→ **DATASET EXCERPTS**:
::::::

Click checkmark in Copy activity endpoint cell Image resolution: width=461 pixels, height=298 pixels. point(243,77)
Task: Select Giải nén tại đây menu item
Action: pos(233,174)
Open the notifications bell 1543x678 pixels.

::::::

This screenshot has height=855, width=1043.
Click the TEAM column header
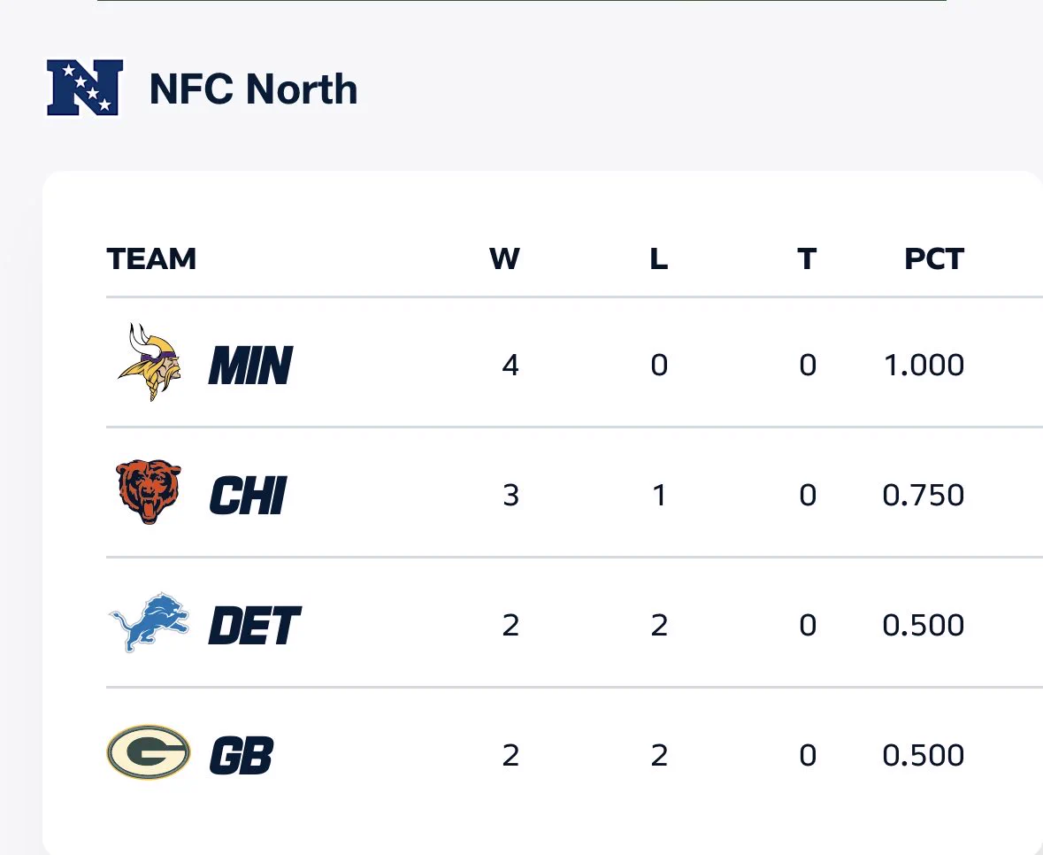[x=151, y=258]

::::::

→ **INSTRUCTIONS TO FOLLOW**:
Copy out only the lines above from the one with "Click checkmark in" to the one with "Open the notifications bell 1543x678 pixels.", inclusive, exactly as they stand.

→ **RESPONSE TO THE EXERCISE**:
Click checkmark in Copy activity endpoint cell Image resolution: width=461 pixels, height=298 pixels. point(243,77)
Task: Select Giải nén tại đây menu item
Action: pos(233,174)
Open the notifications bell 1543x678 pixels.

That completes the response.